Zahltag XXL Tag 3

... 04.12.2008 17:57 Themen: Freiräume Medien Soziale Kämpfe
Bericht über Zahltag XXL - Tag 3: Zapf, Zug um Zug und Umsonst FahrAktion.
Gestern fand Tag 3 des Zahltag XXL in Köln statt. Hier noch mal Links zu den ersten beiden Aktionstagen und zum Hintergrund des Zahltages XXL:

Tag1
Tag 2
Hintergrund zum Zahltag XXL

Tag 3 – Alles für alle und zwar umsonst!
Wie an beiden vorigen Tagen trafen sich um 8 Uhr morgens mehrer Aktivistinnen von Erwerbslosen, antirassistische, antimilitaristische und antifaschistische Gruppen um den Zumutungen der ARGen und andere Institutionen ein wenig Widerspenstigkeit entgegen zu setzten.

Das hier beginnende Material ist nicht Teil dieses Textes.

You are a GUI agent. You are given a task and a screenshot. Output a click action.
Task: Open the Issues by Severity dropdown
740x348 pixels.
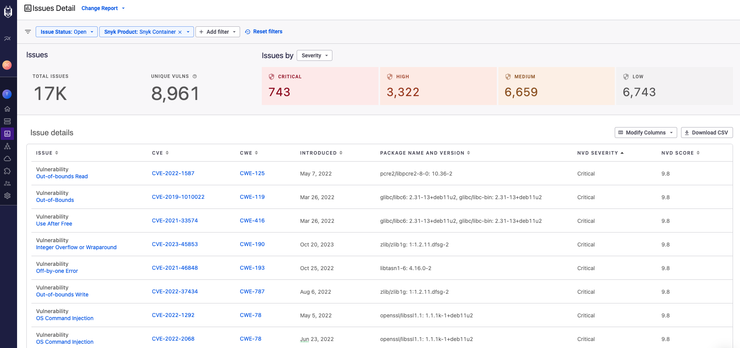coord(314,55)

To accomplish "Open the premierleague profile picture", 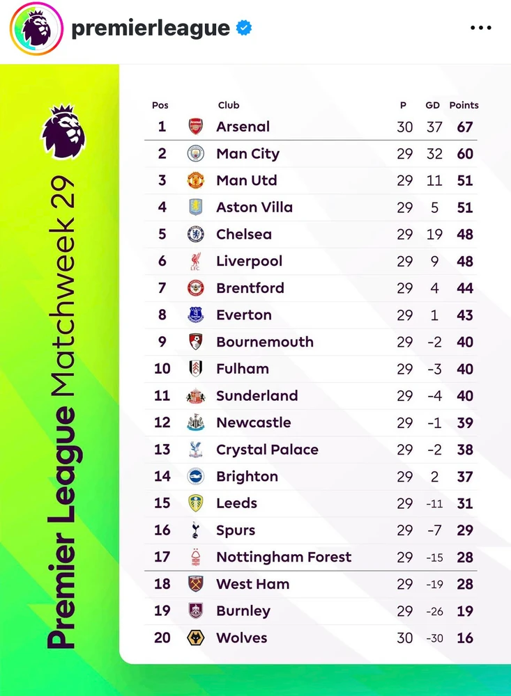I will point(36,29).
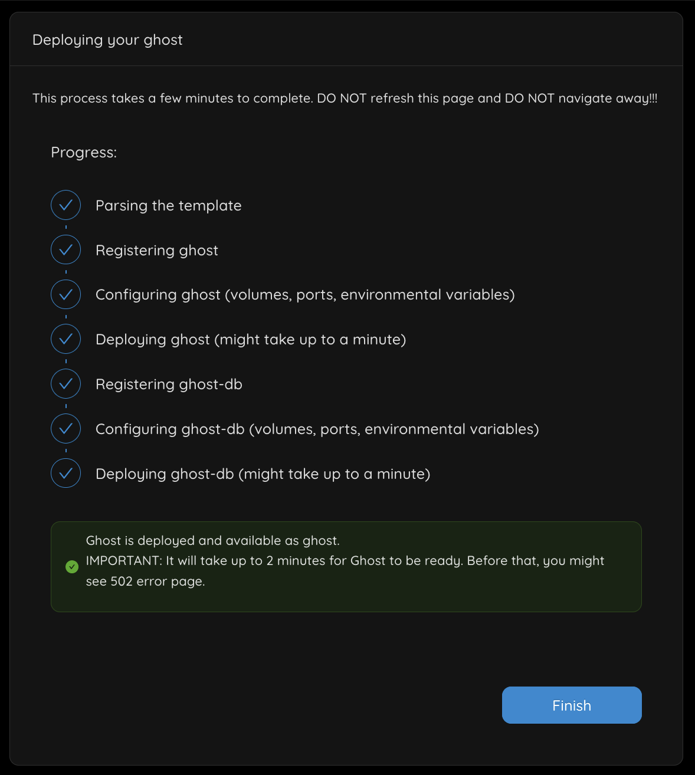Click the Deploying ghost-db step checkmark
This screenshot has height=775, width=695.
65,474
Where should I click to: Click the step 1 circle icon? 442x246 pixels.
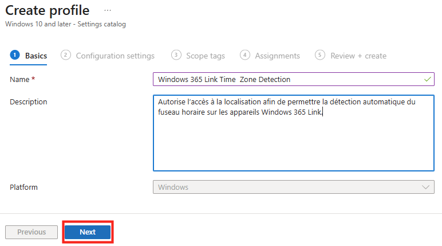tap(15, 55)
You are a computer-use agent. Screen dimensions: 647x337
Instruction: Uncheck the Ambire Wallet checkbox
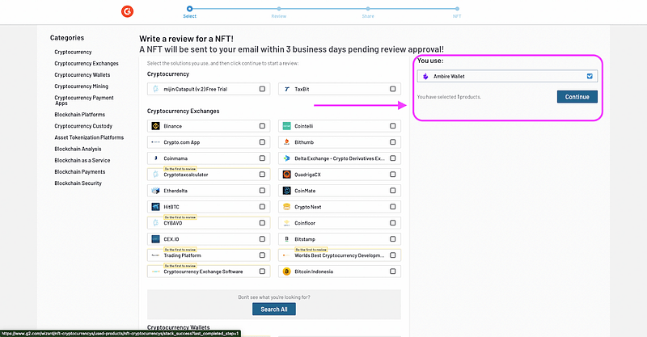point(590,76)
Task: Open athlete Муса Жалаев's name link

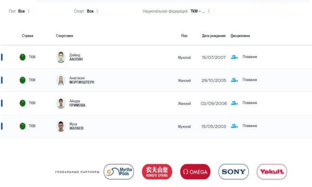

Unberechenbar, wie der Zahltag XXL nun mal ist, ging es diesmal nicht in die ARGe an der Luxemburgerstr. sondern in den Kölner Norden Niehl. Enttäuscht kuckten also erstmal die Hausmeister drein, die an der ARGe Luxemburgerstr abgestellt worden waren, die AktivistInnen daran zu hindern, das Foyer der ARGe zu erobern.

Ziel der AktivistInnen in Niehl war das „Zentrum für Analyse von Potential und Fähigkeiten“ (Zapf), welches in Erwerbslosen-Kreisen auch unter der Bezeichnung „Anstalt zur Erfassung, Sortierung und Erziehung von Erwerbslosen“ bekannt ist.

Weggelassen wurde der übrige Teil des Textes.